### Requirement:
Starting with the line below that holds "You are a GUI" and stopping after the line that holds "Task: Place cursor", transcribe the lines exactly, leaving out all pictures.

### Supplied records:
════════════════════
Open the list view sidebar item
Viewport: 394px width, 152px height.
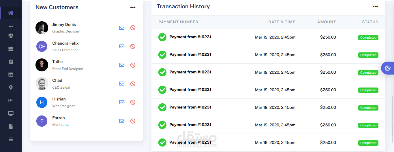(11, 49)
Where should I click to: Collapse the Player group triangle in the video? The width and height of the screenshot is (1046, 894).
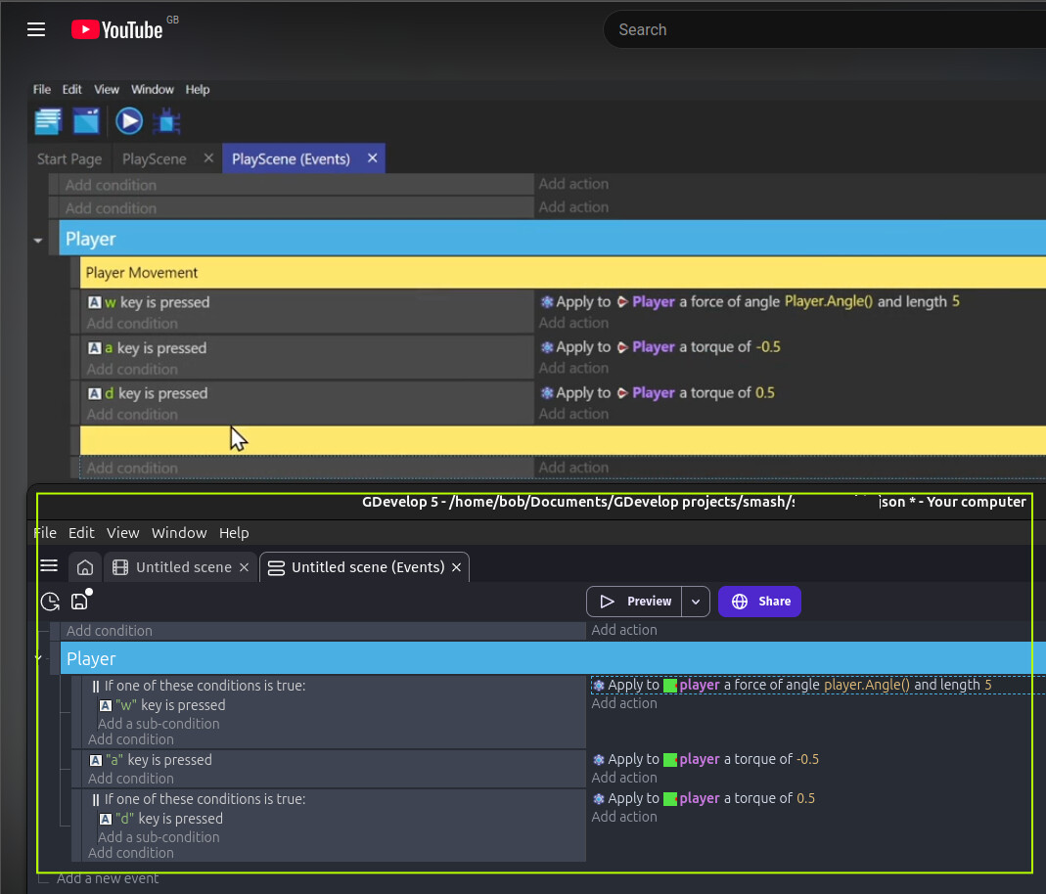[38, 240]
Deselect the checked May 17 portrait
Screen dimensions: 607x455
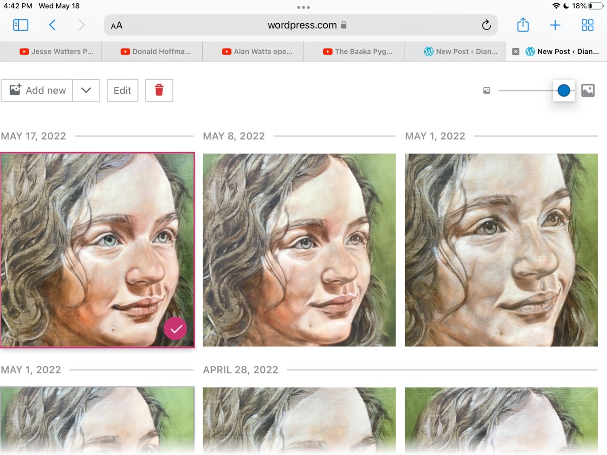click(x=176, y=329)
════════════════════
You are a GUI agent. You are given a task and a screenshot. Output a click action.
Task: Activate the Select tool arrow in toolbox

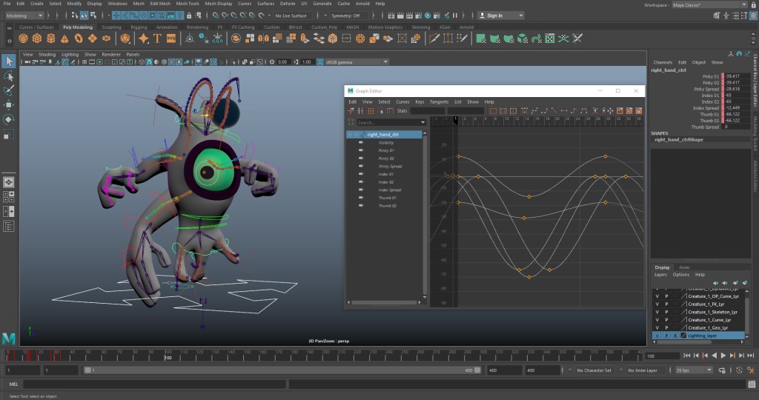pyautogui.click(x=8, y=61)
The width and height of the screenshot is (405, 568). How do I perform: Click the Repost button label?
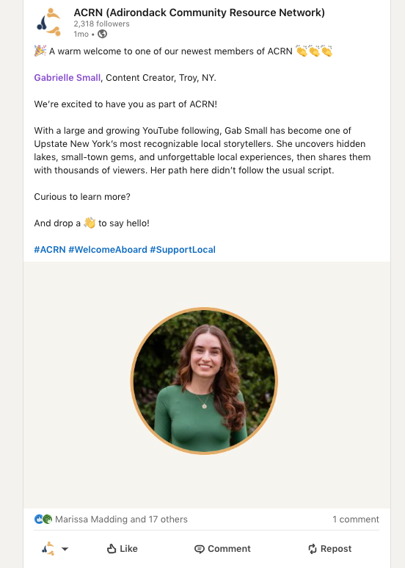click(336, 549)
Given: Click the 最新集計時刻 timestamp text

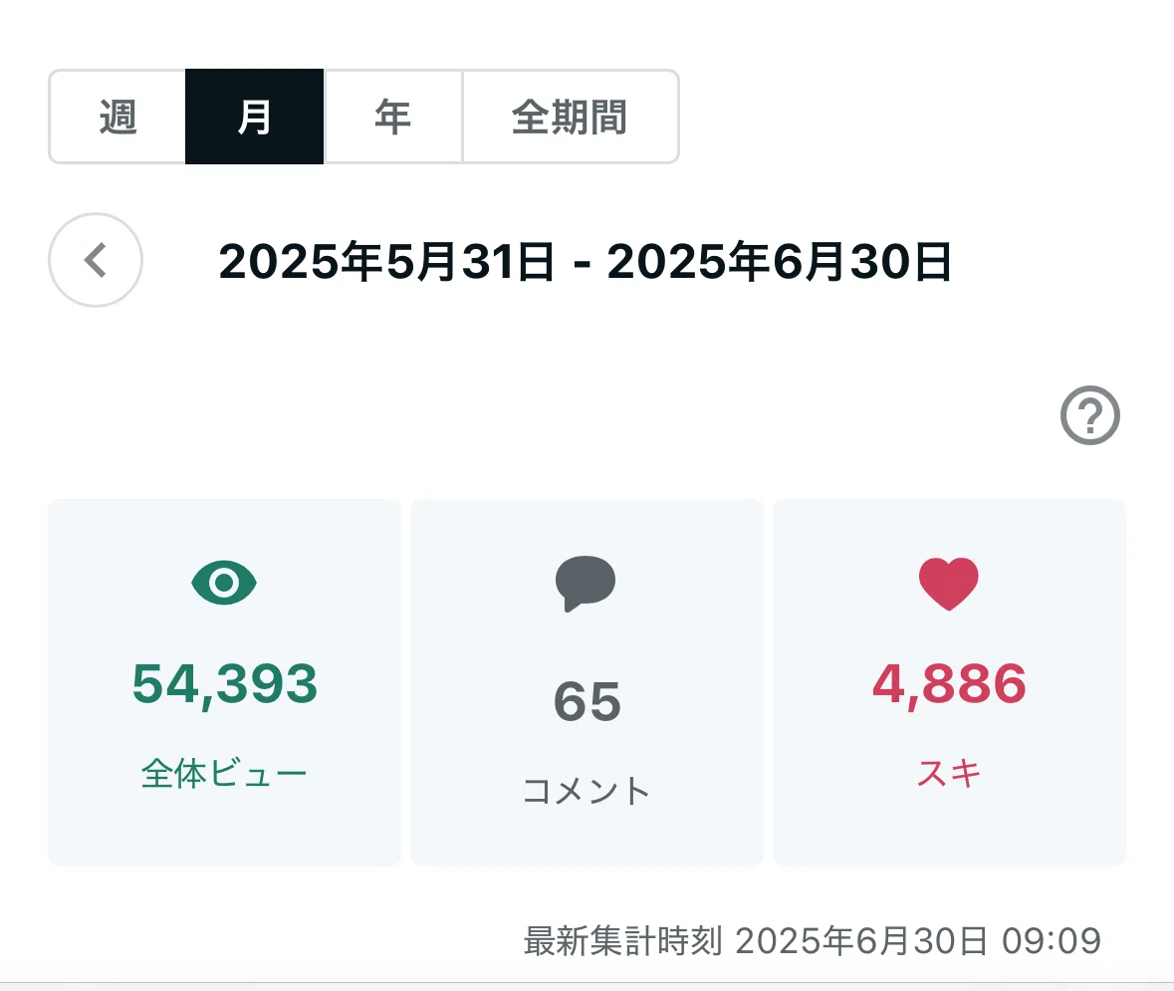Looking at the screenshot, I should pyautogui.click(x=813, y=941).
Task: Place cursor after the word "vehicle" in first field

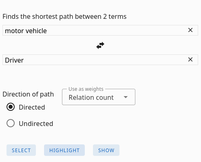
════════════════════
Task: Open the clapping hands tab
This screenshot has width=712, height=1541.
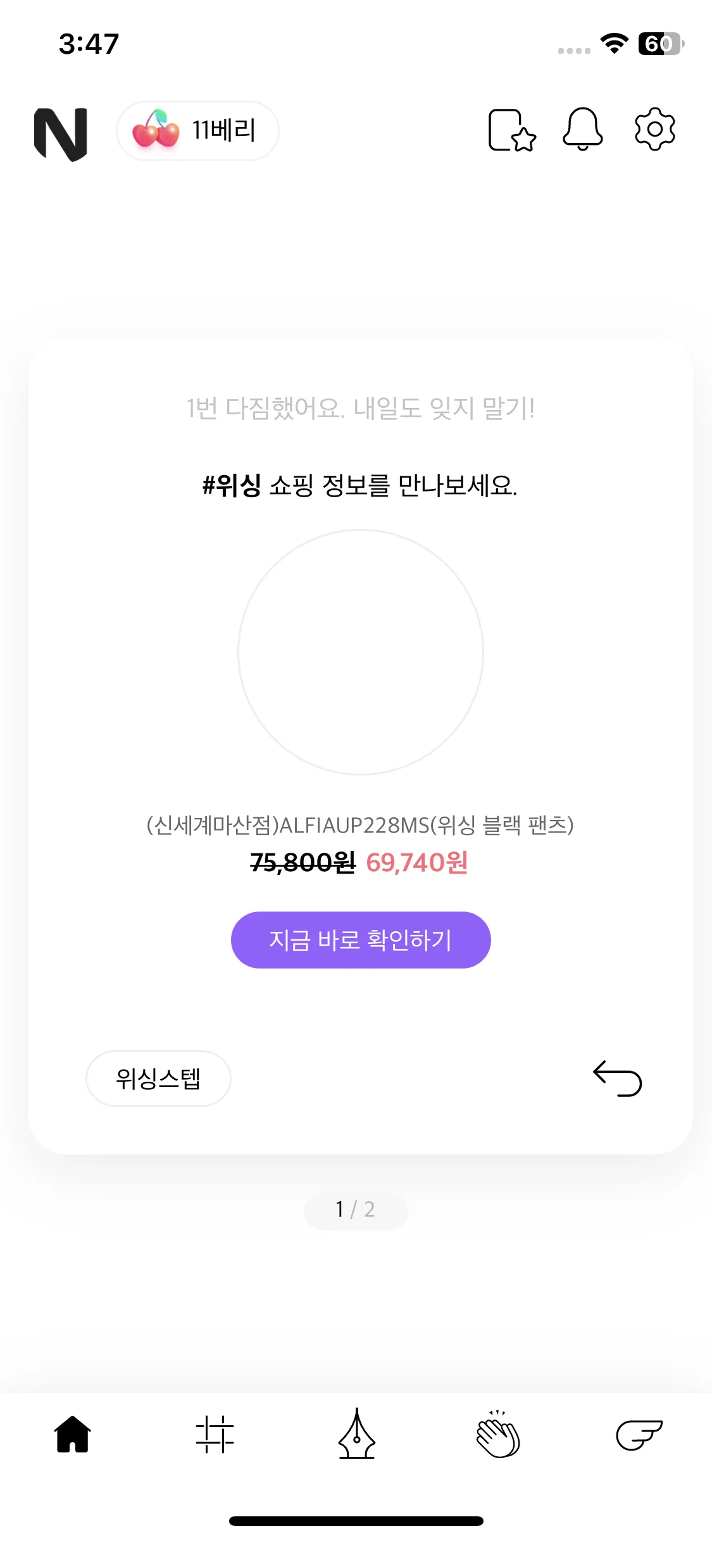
════════════════════
### Result for this task:
You are a GUI agent. You are given a task and a screenshot. Output a click action.
Task: Activate the Select tool arrow in toolbox

pyautogui.click(x=8, y=61)
The width and height of the screenshot is (405, 568). How do I perform: Click the Repost button label?
click(336, 549)
Given: Click the 最新集計時刻 timestamp text

Looking at the screenshot, I should pyautogui.click(x=813, y=941).
Task: Place cursor after the word "vehicle" in first field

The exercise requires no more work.